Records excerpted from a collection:
+++

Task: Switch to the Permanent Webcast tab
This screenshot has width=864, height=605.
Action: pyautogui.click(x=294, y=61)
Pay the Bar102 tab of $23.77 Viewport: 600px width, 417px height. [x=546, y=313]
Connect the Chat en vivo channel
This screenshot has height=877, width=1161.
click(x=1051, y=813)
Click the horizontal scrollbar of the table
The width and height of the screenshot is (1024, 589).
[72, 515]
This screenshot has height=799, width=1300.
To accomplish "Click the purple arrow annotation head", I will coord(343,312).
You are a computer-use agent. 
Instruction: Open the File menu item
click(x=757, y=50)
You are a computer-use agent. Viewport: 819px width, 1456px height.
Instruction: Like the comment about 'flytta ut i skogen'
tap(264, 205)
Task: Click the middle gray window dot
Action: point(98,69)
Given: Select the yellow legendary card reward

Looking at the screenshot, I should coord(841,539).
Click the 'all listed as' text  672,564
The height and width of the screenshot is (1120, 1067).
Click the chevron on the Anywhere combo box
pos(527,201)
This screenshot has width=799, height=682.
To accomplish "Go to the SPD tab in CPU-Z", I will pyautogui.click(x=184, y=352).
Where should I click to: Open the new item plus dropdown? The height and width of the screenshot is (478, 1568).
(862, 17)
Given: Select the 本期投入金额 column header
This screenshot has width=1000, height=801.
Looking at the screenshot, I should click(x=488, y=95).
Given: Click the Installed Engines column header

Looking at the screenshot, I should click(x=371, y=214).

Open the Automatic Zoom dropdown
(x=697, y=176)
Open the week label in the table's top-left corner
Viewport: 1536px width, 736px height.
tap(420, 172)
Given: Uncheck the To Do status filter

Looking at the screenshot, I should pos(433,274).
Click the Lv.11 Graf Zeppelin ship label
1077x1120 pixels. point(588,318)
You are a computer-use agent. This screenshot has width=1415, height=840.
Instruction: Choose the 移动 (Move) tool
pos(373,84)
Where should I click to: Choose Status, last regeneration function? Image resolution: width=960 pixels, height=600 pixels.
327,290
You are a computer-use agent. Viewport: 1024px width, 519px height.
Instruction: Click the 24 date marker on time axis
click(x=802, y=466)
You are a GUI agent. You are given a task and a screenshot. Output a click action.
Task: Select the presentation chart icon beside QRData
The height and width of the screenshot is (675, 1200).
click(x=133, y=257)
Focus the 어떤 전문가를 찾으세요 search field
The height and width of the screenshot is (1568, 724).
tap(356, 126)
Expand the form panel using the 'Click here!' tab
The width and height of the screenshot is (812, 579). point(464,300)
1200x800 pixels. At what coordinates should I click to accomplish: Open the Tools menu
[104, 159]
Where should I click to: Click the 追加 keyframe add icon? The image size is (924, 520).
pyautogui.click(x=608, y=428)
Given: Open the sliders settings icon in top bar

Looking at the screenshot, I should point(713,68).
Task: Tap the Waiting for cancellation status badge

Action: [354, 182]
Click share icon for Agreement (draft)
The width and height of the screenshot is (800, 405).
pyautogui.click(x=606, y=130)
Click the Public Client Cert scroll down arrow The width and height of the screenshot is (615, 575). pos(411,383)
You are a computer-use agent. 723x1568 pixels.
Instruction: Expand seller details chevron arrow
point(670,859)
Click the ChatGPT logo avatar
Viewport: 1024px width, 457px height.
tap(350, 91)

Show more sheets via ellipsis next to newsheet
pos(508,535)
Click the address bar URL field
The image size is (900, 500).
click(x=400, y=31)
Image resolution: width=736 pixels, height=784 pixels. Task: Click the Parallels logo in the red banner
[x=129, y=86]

+++

BRIEF:
Output a faithful copy of every entry, keeping each line as written.

TASK OUTPUT:
Task: Switch to the Permanent Webcast tab
This screenshot has width=864, height=605.
Action: pyautogui.click(x=294, y=61)
Pay the Bar102 tab of $23.77 Viewport: 600px width, 417px height. [x=546, y=313]
Connect the Chat en vivo channel
This screenshot has height=877, width=1161.
click(x=1051, y=813)
Click the horizontal scrollbar of the table
The width and height of the screenshot is (1024, 589).
[72, 515]
This screenshot has height=799, width=1300.
To accomplish "Click the purple arrow annotation head", I will coord(343,312).
You are a computer-use agent. 
Instruction: Open the File menu item
click(x=757, y=50)
You are a computer-use agent. Viewport: 819px width, 1456px height.
Instruction: Like the comment about 'flytta ut i skogen'
tap(264, 205)
Task: Click the middle gray window dot
Action: point(98,69)
Given: Select the yellow legendary card reward

Looking at the screenshot, I should coord(841,539).
Click the 'all listed as' text  672,564
The height and width of the screenshot is (1120, 1067).
Click the chevron on the Anywhere combo box
pos(527,201)
This screenshot has width=799, height=682.
To accomplish "Go to the SPD tab in CPU-Z", I will pyautogui.click(x=184, y=352).
Where should I click to: Open the new item plus dropdown? The height and width of the screenshot is (478, 1568).
(862, 17)
Given: Select the 本期投入金额 column header
This screenshot has width=1000, height=801.
Looking at the screenshot, I should click(x=488, y=95).
Given: Click the Installed Engines column header

Looking at the screenshot, I should click(x=371, y=214).

Open the Automatic Zoom dropdown
(x=697, y=176)
Open the week label in the table's top-left corner
Viewport: 1536px width, 736px height.
tap(420, 172)
Given: Uncheck the To Do status filter

Looking at the screenshot, I should pos(433,274).
Click the Lv.11 Graf Zeppelin ship label
1077x1120 pixels. point(588,318)
You are a computer-use agent. This screenshot has width=1415, height=840.
Instruction: Choose the 移动 (Move) tool
pos(373,84)
Where should I click to: Choose Status, last regeneration function? Image resolution: width=960 pixels, height=600 pixels.
327,290
You are a computer-use agent. Viewport: 1024px width, 519px height.
Instruction: Click the 24 date marker on time axis
click(x=802, y=466)
You are a GUI agent. You are given a task and a screenshot. Output a click action.
Task: Select the presentation chart icon beside QRData
The height and width of the screenshot is (675, 1200).
click(x=133, y=257)
Focus the 어떤 전문가를 찾으세요 search field
The height and width of the screenshot is (1568, 724).
tap(356, 126)
Expand the form panel using the 'Click here!' tab
The width and height of the screenshot is (812, 579). point(464,300)
1200x800 pixels. At what coordinates should I click to accomplish: Open the Tools menu
[104, 159]
Where should I click to: Click the 追加 keyframe add icon? The image size is (924, 520).
pyautogui.click(x=608, y=428)
Given: Open the sliders settings icon in top bar

Looking at the screenshot, I should point(713,68).
Task: Tap the Waiting for cancellation status badge

Action: [354, 182]
Click share icon for Agreement (draft)
The width and height of the screenshot is (800, 405).
pyautogui.click(x=606, y=130)
Click the Public Client Cert scroll down arrow The width and height of the screenshot is (615, 575). pos(411,383)
You are a computer-use agent. 723x1568 pixels.
Instruction: Expand seller details chevron arrow
point(670,859)
Click the ChatGPT logo avatar
Viewport: 1024px width, 457px height.
tap(350, 91)

Show more sheets via ellipsis next to newsheet
pos(508,535)
Click the address bar URL field
The image size is (900, 500).
click(x=400, y=31)
Image resolution: width=736 pixels, height=784 pixels. Task: Click the Parallels logo in the red banner
[x=129, y=86]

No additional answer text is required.